Reproduce the entries word for word, starting at the line that contains "How do I perform: Select" and stopping after the last line of the entries.

____ Information supplied

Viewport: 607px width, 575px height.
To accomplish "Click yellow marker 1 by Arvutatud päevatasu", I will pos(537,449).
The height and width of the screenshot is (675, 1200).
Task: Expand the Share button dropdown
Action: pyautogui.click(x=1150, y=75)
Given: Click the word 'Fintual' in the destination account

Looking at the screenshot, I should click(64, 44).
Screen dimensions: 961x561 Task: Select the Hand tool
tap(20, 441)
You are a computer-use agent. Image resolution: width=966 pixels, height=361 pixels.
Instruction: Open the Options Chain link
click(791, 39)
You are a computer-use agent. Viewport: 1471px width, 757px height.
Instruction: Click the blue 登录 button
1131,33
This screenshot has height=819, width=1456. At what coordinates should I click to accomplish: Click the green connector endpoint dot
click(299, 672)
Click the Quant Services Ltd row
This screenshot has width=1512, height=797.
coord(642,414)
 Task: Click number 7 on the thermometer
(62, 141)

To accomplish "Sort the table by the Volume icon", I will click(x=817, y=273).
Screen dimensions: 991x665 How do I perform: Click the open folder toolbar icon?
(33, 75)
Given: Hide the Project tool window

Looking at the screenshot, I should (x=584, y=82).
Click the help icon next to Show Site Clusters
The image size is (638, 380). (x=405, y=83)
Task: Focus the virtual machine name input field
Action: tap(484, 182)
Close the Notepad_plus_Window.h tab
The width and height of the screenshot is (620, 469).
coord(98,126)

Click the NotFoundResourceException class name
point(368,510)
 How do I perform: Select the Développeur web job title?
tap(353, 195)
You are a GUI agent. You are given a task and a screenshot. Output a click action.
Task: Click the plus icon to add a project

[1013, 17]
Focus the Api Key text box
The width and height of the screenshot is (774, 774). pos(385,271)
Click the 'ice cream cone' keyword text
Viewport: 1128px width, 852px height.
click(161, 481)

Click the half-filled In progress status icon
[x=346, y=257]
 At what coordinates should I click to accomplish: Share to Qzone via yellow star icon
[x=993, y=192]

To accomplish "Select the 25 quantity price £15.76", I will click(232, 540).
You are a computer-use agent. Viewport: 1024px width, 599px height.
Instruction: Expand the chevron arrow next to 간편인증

________

**Answer to this task:**
 How do I perform: Select the Développeur web job title?
tap(353, 195)
You are a GUI agent. You are given a task and a screenshot. Output a click action.
Task: Click the plus icon to add a project

[1013, 17]
Focus the Api Key text box
The width and height of the screenshot is (774, 774). pos(385,271)
Click the 'ice cream cone' keyword text
Viewport: 1128px width, 852px height.
click(161, 481)

Click the half-filled In progress status icon
[x=346, y=257]
 At what coordinates should I click to accomplish: Share to Qzone via yellow star icon
[x=993, y=192]

To accomplish "Select the 25 quantity price £15.76", I will click(232, 540).
You are a computer-use agent. Viewport: 1024px width, 599px height.
Instruction: Expand the chevron arrow next to 간편인증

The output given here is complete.